10.2. Tendances actuelles des marchés
Copier le lien de 10.2. Tendances actuelles des marchésLe ralentissement de l’économie mondiale affecte la consommation mondiale de coton en 2023-24
Durant la saison 2023-24 (qui s’étend d’août à juillet), la production mondiale de coton devrait être légèrement inférieure à celle de la saison précédente. Cette diminution est en grande partie imputable à la baisse prévue de la production dans les principaux pays producteurs, la Chine et l’Inde, en raison d’une réduction des plantations et des rendements des cultures, éprouvées par des conditions météorologiques défavorables. Les projections tablent également sur un recul net de la production aux États-Unis, où les conditions de sécheresse prolongées feront diminuer les rendements. À l’inverse, la production de coton devrait croître au Brésil, qui ravira aux États-Unis leur place de troisième producteur mondial de coton d’après les prévisions actuelles. Un fort rebond de la production devrait être observé au Pakistan et dans les pays d’Afrique de l’Ouest, après la chute survenue en 2022-23, principalement causée par une infestation massive de jassides (Amrasca biguttula).
En 2023-24, la consommation mondiale de coton ne devrait dépasser que légèrement le niveau de la saison 2022-23, qui était le plus bas depuis dix ans. Le ralentissement de l’économie mondiale retentit sur la demande de produits liés au coton. L’augmentation en glissement annuel s’explique principalement par une hausse prévue de l’utilisation du coton au Pakistan, en Türkiye et au Viet Nam. En revanche, dans les pays ayant les plus grosses capacités de filature du coton, la tendance est différente : les volumes consommés devraient être les mêmes que ceux de 2022-23 en Chine, tandis qu’en Inde, ils devraient légèrement diminuer.

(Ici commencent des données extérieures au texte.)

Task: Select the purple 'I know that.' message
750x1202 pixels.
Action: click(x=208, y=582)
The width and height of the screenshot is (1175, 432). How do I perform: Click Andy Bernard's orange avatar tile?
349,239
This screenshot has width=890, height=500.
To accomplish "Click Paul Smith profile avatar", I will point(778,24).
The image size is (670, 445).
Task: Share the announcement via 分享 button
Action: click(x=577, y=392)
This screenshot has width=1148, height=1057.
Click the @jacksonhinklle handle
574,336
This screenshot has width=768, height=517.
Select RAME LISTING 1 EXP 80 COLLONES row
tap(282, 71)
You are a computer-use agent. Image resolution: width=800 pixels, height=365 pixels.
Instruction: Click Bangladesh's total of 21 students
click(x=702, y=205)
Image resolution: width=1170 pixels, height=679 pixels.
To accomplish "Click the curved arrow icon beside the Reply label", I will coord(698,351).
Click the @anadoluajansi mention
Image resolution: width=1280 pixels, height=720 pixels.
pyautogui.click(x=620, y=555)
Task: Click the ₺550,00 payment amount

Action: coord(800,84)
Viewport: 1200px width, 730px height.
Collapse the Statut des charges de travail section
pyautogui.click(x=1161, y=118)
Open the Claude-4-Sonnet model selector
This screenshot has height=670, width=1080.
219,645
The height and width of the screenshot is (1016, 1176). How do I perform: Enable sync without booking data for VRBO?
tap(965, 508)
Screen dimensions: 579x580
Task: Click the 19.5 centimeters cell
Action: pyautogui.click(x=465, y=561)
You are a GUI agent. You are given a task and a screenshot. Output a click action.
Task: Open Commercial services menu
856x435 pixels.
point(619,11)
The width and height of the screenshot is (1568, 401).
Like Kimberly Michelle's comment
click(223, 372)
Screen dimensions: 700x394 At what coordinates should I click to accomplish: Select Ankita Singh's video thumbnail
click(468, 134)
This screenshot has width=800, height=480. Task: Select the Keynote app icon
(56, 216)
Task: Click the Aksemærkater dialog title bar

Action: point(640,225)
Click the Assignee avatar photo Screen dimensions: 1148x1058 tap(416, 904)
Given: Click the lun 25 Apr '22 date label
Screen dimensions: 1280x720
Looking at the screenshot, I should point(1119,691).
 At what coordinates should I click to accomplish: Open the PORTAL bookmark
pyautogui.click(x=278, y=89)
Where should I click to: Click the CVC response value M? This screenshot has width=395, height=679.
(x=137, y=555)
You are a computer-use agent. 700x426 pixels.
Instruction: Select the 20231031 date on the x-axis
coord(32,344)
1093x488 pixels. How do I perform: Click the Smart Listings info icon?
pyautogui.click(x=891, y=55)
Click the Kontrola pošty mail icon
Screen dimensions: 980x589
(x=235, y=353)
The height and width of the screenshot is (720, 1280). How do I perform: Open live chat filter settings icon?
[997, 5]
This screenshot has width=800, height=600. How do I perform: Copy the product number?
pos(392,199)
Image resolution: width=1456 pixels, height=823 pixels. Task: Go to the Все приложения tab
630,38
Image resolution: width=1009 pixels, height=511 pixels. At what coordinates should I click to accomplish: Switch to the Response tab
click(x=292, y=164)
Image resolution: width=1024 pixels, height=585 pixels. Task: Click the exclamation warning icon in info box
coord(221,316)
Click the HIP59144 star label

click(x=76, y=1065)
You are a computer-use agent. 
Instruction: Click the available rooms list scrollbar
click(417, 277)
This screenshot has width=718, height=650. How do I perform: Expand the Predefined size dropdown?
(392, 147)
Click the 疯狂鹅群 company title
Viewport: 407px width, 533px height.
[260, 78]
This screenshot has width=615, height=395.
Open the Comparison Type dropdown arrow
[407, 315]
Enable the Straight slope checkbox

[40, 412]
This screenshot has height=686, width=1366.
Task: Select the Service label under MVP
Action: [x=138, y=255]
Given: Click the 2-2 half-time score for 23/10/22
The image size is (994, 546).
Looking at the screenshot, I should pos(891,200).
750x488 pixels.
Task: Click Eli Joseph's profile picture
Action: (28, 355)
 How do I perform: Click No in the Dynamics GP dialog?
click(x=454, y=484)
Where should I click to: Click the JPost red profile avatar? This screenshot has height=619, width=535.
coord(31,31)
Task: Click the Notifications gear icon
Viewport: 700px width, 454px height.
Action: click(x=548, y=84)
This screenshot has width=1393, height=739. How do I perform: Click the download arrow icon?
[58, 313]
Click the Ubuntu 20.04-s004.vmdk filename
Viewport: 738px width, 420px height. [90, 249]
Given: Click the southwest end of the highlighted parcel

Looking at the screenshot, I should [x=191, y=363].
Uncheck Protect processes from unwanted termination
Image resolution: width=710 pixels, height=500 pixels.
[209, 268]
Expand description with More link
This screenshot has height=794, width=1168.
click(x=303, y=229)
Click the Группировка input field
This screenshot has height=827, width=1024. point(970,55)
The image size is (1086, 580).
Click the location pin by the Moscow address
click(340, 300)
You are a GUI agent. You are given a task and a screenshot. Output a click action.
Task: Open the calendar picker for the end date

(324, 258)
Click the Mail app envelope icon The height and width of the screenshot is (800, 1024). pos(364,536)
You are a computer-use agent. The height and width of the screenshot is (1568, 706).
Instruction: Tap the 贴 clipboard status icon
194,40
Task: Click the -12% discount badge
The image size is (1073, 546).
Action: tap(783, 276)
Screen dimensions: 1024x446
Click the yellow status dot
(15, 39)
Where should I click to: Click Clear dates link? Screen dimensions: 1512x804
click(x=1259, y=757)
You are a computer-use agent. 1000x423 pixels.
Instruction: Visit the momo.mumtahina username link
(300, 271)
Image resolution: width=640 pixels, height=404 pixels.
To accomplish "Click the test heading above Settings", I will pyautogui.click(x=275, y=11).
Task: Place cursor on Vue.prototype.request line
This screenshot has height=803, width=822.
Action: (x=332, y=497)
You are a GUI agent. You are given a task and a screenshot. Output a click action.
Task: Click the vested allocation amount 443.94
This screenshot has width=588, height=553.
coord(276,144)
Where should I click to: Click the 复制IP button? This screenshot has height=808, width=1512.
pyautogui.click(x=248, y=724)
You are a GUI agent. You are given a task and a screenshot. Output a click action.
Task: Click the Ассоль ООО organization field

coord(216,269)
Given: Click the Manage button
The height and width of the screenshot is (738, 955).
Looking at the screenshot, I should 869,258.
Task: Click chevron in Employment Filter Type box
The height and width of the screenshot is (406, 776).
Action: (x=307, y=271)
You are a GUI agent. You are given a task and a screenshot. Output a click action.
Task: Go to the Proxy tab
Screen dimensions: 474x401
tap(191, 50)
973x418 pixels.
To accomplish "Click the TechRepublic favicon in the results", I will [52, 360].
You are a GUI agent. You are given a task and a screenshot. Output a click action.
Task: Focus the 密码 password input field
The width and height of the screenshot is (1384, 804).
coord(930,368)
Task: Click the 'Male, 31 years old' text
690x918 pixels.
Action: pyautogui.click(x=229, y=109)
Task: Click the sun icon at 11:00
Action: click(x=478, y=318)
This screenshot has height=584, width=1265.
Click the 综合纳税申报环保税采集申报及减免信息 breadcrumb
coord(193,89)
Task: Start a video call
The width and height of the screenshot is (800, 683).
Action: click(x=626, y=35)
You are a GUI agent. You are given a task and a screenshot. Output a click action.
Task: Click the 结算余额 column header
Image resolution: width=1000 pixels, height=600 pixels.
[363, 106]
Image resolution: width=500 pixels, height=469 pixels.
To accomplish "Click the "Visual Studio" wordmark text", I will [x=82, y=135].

De manière générale, les cours mondiaux du coton sont en recul depuis le début de la saison en août 2023, tirés vers le bas par les préoccupations suscitées par la faiblesse de la demande de textiles et de vêtements, due au ralentissement de la croissance. En 2023, les prix du coton ont été en moyenne inférieurs de 27 % au niveau record atteint en 2022, ce qui a influé sur les choix de culture dans les principaux pays producteurs, dont l’Inde et les États-Unis.
Les échanges mondiaux de coton brut devraient progresser de quelque 10 % par rapport à la saison précédente. Du point de vue de l’offre, les exportations du Brésil devraient connaître un fort rebond, dans le sillage des récoltes exceptionnelles prévues, et largement compenser la baisse aux États-Unis, premier exportateur mondial. Les prévisions tablent également sur une reprise des exportations des pays d’Afrique de l’Ouest. S’agissant de la demande, les perspectives de hausse des achats par la Chine, qui se fondent principalement sur une baisse attendue de la production intérieure, associées à l’augmentation des importations du Bangladesh et du Viet Nam, devraient entraîner une augmentation globale des importations mondiales durant cette saison.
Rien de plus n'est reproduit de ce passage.